The cohort included patients <18 years of age registered at a general practice that participated in the UK Clinical Practice Research Datalink (CPRD) from 1997 to 2017. Children with an incident diagnosis of CKD were matched 1:4 to patients without CKD on CKD diagnosis date, sex, age, CPRD practice, and number of general practitioner visits in the year prior to cohort entry.
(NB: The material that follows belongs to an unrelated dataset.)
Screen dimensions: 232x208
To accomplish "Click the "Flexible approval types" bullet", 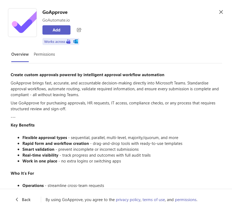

The researchers calculated the prevalence and rate of prescriptions for potentially nephrotoxic medications during the follow-up period in patients with versus without CKD. Primary analyses included aminoglycosides, antivirals, nonsteroidal anti-inflammatory drugs, salicylates, proton pump inhibitors, and immunomodulators. In secondary analyses, the researchers used an expanded definition of nephrotoxicity that included, among others, angiotensin-converting enzyme inhibitors and angiotensin receptor blockers. Multivariable binomial regression models were used to calculate adjusted prescription rates.
From a total of 1,535,816 eligible individuals, the final study cohort included 1018 patients with incident CKD and 4072 non-CKD matches. Mean age was 9.8 years, 52% were male, and median follow-up time was 3.3 years. During follow-up, 26% of patients with CKD and 15% of those without CKD were prescribed one or more potentially nephrotoxic medications. The overall rate of nephrotoxic medication prescriptions in patients with CKD was 71 prescriptions per 100 person-years versus eight prescriptions per 100 person-years in those without CKD (adjusted rate ratio, 4.1; 95% confidence interval, 2.7-6.1).
“Potentially nephrotoxic medications are prescribed at high rates to children with CKD,” the researchers said.